** Provided data **

____

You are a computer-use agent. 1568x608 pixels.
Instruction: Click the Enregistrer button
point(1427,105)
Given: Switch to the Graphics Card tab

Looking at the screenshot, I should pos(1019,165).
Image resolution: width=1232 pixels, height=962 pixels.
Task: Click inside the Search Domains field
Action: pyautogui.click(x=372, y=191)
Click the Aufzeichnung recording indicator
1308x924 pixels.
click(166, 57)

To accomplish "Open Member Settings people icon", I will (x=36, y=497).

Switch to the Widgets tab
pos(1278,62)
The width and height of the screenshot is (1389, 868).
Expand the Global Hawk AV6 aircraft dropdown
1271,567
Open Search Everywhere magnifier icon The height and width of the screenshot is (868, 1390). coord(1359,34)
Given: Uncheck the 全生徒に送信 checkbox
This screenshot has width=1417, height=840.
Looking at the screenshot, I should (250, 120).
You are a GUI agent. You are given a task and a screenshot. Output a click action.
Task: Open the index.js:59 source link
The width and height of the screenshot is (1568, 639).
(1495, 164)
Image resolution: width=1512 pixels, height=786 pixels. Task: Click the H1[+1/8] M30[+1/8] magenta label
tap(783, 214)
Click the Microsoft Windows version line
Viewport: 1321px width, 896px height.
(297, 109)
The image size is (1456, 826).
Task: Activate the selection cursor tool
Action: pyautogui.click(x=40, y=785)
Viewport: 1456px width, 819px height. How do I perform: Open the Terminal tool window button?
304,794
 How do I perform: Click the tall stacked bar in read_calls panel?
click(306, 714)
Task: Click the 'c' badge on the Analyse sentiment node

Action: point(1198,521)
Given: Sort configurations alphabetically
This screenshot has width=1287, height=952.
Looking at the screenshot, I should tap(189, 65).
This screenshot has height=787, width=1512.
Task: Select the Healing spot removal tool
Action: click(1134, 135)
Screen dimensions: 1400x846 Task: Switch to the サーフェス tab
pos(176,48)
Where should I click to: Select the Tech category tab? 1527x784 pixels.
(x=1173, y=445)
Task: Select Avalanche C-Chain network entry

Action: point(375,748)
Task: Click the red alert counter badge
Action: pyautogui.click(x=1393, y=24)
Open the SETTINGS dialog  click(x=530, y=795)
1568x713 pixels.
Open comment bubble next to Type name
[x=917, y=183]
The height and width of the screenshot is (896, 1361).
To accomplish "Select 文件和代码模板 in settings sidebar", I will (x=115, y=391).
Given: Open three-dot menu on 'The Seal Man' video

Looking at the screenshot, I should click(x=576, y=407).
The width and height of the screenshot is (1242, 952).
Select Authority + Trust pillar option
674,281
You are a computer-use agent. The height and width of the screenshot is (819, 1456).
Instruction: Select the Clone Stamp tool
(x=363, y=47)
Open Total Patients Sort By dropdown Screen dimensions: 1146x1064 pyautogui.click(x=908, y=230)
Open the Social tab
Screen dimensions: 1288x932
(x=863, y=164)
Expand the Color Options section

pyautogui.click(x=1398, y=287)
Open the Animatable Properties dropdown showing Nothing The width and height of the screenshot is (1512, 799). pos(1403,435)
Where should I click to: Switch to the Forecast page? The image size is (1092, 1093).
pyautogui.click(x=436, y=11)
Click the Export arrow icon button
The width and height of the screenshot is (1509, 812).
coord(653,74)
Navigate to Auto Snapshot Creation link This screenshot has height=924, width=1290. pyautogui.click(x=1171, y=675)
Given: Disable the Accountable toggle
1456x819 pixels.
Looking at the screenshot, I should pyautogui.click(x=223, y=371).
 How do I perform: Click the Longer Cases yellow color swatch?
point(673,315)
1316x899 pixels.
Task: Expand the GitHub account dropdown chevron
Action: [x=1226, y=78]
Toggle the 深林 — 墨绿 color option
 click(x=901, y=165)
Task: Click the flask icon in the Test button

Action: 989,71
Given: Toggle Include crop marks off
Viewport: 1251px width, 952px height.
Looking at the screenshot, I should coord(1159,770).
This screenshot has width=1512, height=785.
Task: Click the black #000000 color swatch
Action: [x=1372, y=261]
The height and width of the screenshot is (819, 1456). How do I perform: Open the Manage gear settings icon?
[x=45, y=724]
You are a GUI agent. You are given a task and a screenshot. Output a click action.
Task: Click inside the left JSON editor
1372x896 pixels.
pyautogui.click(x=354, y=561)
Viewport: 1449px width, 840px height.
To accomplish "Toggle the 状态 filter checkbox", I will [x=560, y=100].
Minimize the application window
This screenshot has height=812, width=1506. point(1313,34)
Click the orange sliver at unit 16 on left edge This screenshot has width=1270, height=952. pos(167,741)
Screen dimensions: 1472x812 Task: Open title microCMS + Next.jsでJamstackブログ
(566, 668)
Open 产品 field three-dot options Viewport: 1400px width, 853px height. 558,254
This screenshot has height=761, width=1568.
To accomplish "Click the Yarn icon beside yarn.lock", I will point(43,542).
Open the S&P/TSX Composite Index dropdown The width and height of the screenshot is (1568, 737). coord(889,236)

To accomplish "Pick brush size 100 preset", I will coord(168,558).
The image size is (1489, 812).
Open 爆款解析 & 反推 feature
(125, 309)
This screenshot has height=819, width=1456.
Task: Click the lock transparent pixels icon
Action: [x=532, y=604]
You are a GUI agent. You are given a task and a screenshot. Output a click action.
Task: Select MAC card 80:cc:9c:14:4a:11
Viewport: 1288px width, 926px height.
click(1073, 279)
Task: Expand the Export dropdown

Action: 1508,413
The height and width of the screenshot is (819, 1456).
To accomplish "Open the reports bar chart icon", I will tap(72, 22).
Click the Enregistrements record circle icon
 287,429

____

** About this exercise **
Your reply needs to reproduce all of the listing exactly.

** Exercise answer **
You are a computer-use agent. 1568x608 pixels.
Instruction: Click the Enregistrer button
point(1427,105)
Given: Switch to the Graphics Card tab

Looking at the screenshot, I should pos(1019,165).
Image resolution: width=1232 pixels, height=962 pixels.
Task: Click inside the Search Domains field
Action: pyautogui.click(x=372, y=191)
Click the Aufzeichnung recording indicator
1308x924 pixels.
click(166, 57)

To accomplish "Open Member Settings people icon", I will (x=36, y=497).

Switch to the Widgets tab
pos(1278,62)
The width and height of the screenshot is (1389, 868).
Expand the Global Hawk AV6 aircraft dropdown
1271,567
Open Search Everywhere magnifier icon The height and width of the screenshot is (868, 1390). coord(1359,34)
Given: Uncheck the 全生徒に送信 checkbox
This screenshot has width=1417, height=840.
Looking at the screenshot, I should (250, 120).
You are a GUI agent. You are given a task and a screenshot. Output a click action.
Task: Open the index.js:59 source link
The width and height of the screenshot is (1568, 639).
(1495, 164)
Image resolution: width=1512 pixels, height=786 pixels. Task: Click the H1[+1/8] M30[+1/8] magenta label
tap(783, 214)
Click the Microsoft Windows version line
Viewport: 1321px width, 896px height.
(297, 109)
The image size is (1456, 826).
Task: Activate the selection cursor tool
Action: pyautogui.click(x=40, y=785)
Viewport: 1456px width, 819px height. How do I perform: Open the Terminal tool window button?
304,794
 How do I perform: Click the tall stacked bar in read_calls panel?
click(306, 714)
Task: Click the 'c' badge on the Analyse sentiment node

Action: point(1198,521)
Given: Sort configurations alphabetically
This screenshot has width=1287, height=952.
Looking at the screenshot, I should tap(189, 65).
This screenshot has height=787, width=1512.
Task: Select the Healing spot removal tool
Action: click(1134, 135)
Screen dimensions: 1400x846 Task: Switch to the サーフェス tab
pos(176,48)
Where should I click to: Select the Tech category tab? 1527x784 pixels.
(x=1173, y=445)
Task: Select Avalanche C-Chain network entry

Action: point(375,748)
Task: Click the red alert counter badge
Action: pyautogui.click(x=1393, y=24)
Open the SETTINGS dialog  click(x=530, y=795)
1568x713 pixels.
Open comment bubble next to Type name
[x=917, y=183]
The height and width of the screenshot is (896, 1361).
To accomplish "Select 文件和代码模板 in settings sidebar", I will (x=115, y=391).
Given: Open three-dot menu on 'The Seal Man' video

Looking at the screenshot, I should click(x=576, y=407).
The width and height of the screenshot is (1242, 952).
Select Authority + Trust pillar option
674,281
You are a computer-use agent. The height and width of the screenshot is (819, 1456).
Instruction: Select the Clone Stamp tool
(x=363, y=47)
Open Total Patients Sort By dropdown Screen dimensions: 1146x1064 pyautogui.click(x=908, y=230)
Open the Social tab
Screen dimensions: 1288x932
(x=863, y=164)
Expand the Color Options section

pyautogui.click(x=1398, y=287)
Open the Animatable Properties dropdown showing Nothing The width and height of the screenshot is (1512, 799). pos(1403,435)
Where should I click to: Switch to the Forecast page? The image size is (1092, 1093).
pyautogui.click(x=436, y=11)
Click the Export arrow icon button
The width and height of the screenshot is (1509, 812).
coord(653,74)
Navigate to Auto Snapshot Creation link This screenshot has height=924, width=1290. pyautogui.click(x=1171, y=675)
Given: Disable the Accountable toggle
1456x819 pixels.
Looking at the screenshot, I should pyautogui.click(x=223, y=371).
 How do I perform: Click the Longer Cases yellow color swatch?
point(673,315)
1316x899 pixels.
Task: Expand the GitHub account dropdown chevron
Action: [x=1226, y=78]
Toggle the 深林 — 墨绿 color option
 click(x=901, y=165)
Task: Click the flask icon in the Test button

Action: 989,71
Given: Toggle Include crop marks off
Viewport: 1251px width, 952px height.
Looking at the screenshot, I should coord(1159,770).
This screenshot has width=1512, height=785.
Task: Click the black #000000 color swatch
Action: [x=1372, y=261]
The height and width of the screenshot is (819, 1456). How do I perform: Open the Manage gear settings icon?
[x=45, y=724]
You are a GUI agent. You are given a task and a screenshot. Output a click action.
Task: Click inside the left JSON editor
1372x896 pixels.
pyautogui.click(x=354, y=561)
Viewport: 1449px width, 840px height.
To accomplish "Toggle the 状态 filter checkbox", I will [x=560, y=100].
Minimize the application window
This screenshot has height=812, width=1506. point(1313,34)
Click the orange sliver at unit 16 on left edge This screenshot has width=1270, height=952. pos(167,741)
Screen dimensions: 1472x812 Task: Open title microCMS + Next.jsでJamstackブログ
(566, 668)
Open 产品 field three-dot options Viewport: 1400px width, 853px height. 558,254
This screenshot has height=761, width=1568.
To accomplish "Click the Yarn icon beside yarn.lock", I will point(43,542).
Open the S&P/TSX Composite Index dropdown The width and height of the screenshot is (1568, 737). coord(889,236)

To accomplish "Pick brush size 100 preset", I will coord(168,558).
The image size is (1489, 812).
Open 爆款解析 & 反推 feature
(125, 309)
This screenshot has height=819, width=1456.
Task: Click the lock transparent pixels icon
Action: [x=532, y=604]
You are a GUI agent. You are given a task and a screenshot. Output a click action.
Task: Select MAC card 80:cc:9c:14:4a:11
Viewport: 1288px width, 926px height.
click(1073, 279)
Task: Expand the Export dropdown

Action: 1508,413
The height and width of the screenshot is (819, 1456).
To accomplish "Open the reports bar chart icon", I will tap(72, 22).
Click the Enregistrements record circle icon
 287,429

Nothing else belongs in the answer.